We hadn’t gone right inside to get married. No, Jack took me to a jeweler instead. He bought the ring I’d abandoned on his bed a couple feet away, then asked for real.
We did make another trip to the courthouse—and it just so happened that trip was the very next day.
I didn’t argue his statement. Instead, I asked, “What’s your point?”
He shook his head as his frustration mounted, but he didn’t abandon his stance in the doorway. “Point is, I set that up. It wasn’t a whim. It was sooner than I’d planned, but I knew what I wanted from you.”
“Until you didn’t want it anymore.”
Any vestiges of relaxed disappeared. Jack prowled from the doorway to me, determination burning in his eyes and hardening his face. He cornered me against the bed, making me lock my knees to keep from falling back.
“You want to ignore everything I say, fine. But you need to understand this: there hasn’t been a single moment since the day I saw you that I haven't fucking wanted you.”
I couldn’t breathe. It felt like my chest was engulfed in flames. The room around us disappeared as my eyes blurred, and I could feel myself shaking my head without any thought of doing so.
Jack grabbed the back of my neck, stilling me and forcing me to face his way. It wasn’t hard enough to hurt, but it was unyielding all the same.
“I fucked up by leaving. I could live to be a thousand and never regret something more. I fucking know that.” The intensity of his stare, the v
ehemence in his voice, made it hard to sustain my doubt. “But my leaving had not one thing to do with not wanting you. I left because you deserved better.”
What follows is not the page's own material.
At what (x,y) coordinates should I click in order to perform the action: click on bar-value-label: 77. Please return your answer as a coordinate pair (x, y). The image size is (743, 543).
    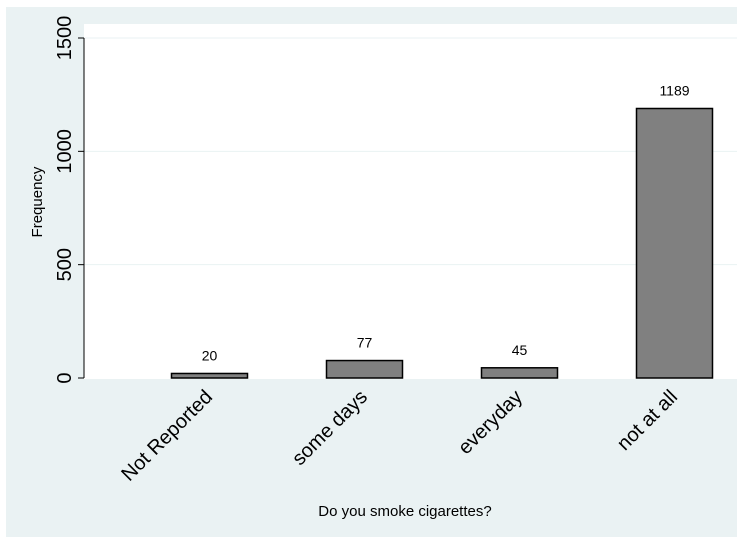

My knees lost their battle, and Jack didn’t fight as my body collapsed. Instead, he eased me down to sit on the edge of the bed. I didn’t focus on him, I wasn’t sure I could, so my next words were spoken to his t-shirt covered chest.
“Didn’t it matter that all I wanted was you?”
Jack knelt in front of me, his hands taking hold of mine. “Quinn.”
“You destroyed us over…what? Some hero complex? Was that worth it?”
“You’re killing me, baby,” his rasped.
My eyes leveled on his. I truly was numb, or else his expression would have seared though me. The agony there backed his statement, but I didn’t feel it.
“Now you know how I felt.”
His head dropped until his forehead rested on my knees. He stayed there while I marveled at the numbness. It was amazing not to feel it all, to not be weighed down by all the emotion I’d been carrying for two years. Well, I was numb if I ignored the alarm creeping in at this conversation.
I started to go back over my plan. Getting out of there was best. Feeling it or not, I’d struck a blow to Jack. It might have been something he’d deserved based on his actions, but that didn’t mean I wanted to be the person who did that. It served no purpose, this back and forth with us. It certainly wasn’t healthy if it led us to where we were right then.
It was time to go.
Coming to this realization when I wasn’t trying to flee made me see one glaring issue. It had been days since I’d been fit to shower. I’d seen myself in that mirror. There wasn’t a taxi on earth that would pick me up—if they did, it would come with questions of whether they should call the police.
“I need to shower.”
Jack’s head snapped up, looking more than a bit unsettled by my calm proclamation after the intensity that preceded, but I gave that little mind. When he moved back a bit, I took my opportunity and stood.
Unfortunately, it became clear I wasn’t going anywhere.